Write out the items below word for word, from the line containing "You are a GUI" through the final line of the items, both included. Leave the pictures out of your answer.

_ _ _

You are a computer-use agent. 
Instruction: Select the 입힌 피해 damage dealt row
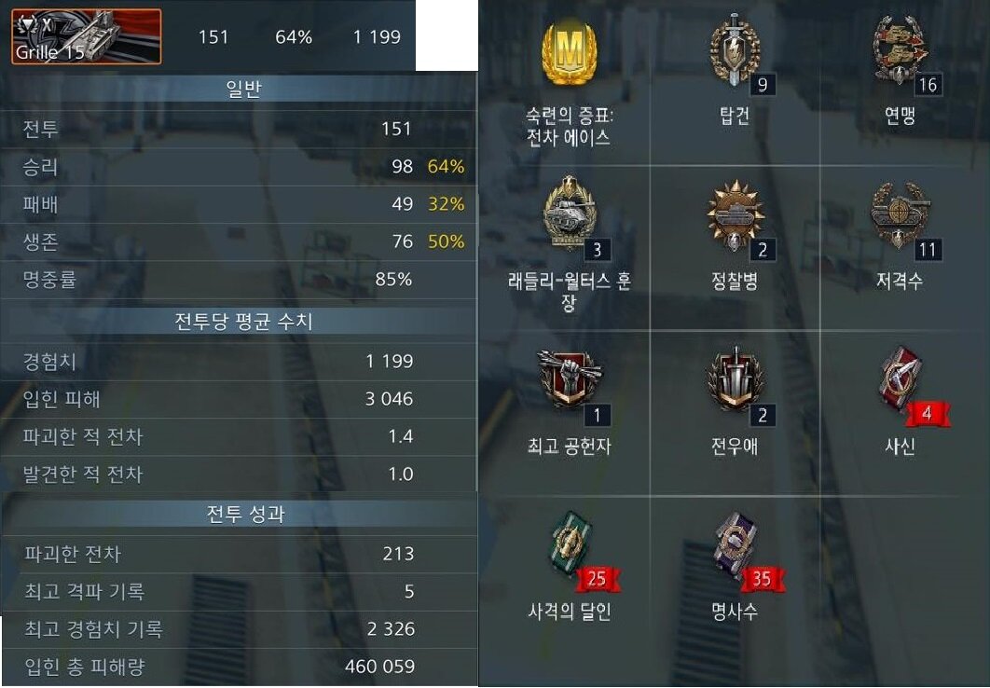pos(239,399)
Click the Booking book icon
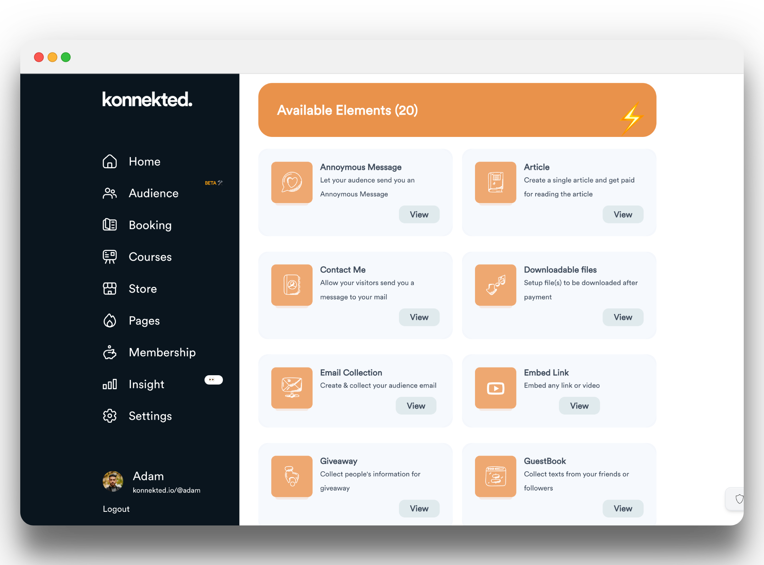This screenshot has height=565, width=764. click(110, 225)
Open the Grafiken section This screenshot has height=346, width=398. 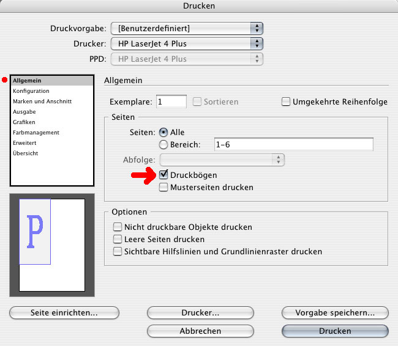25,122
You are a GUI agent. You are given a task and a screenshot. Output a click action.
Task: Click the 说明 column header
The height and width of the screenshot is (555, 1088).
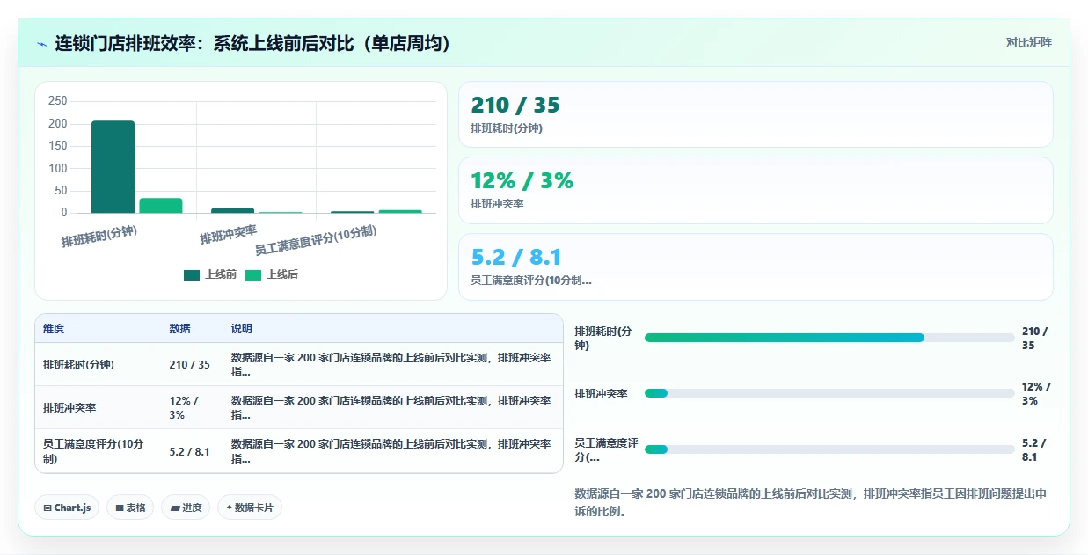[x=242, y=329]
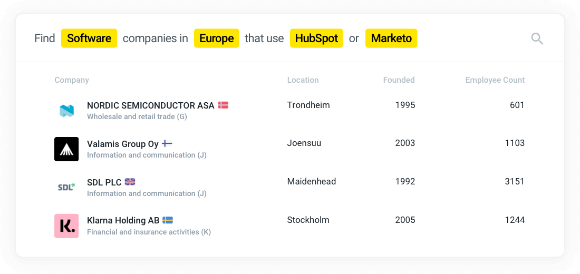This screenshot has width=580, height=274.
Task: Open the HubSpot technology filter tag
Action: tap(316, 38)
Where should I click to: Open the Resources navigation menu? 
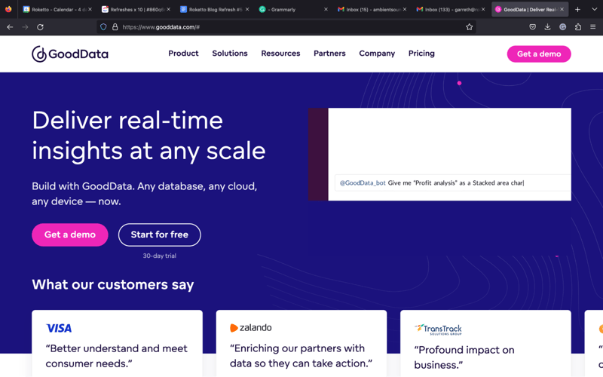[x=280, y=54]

_ _ _

SOLUTION TO THIS TASK —
You are a GUI agent. You are given a task and a screenshot. Output a click action.
Task: Click the 说明 column header
The height and width of the screenshot is (555, 1088).
[x=242, y=329]
This screenshot has width=580, height=274.
Task: Open the HubSpot technology filter tag
Action: tap(316, 38)
Where should I click to: Open the Resources navigation menu? 
[x=280, y=54]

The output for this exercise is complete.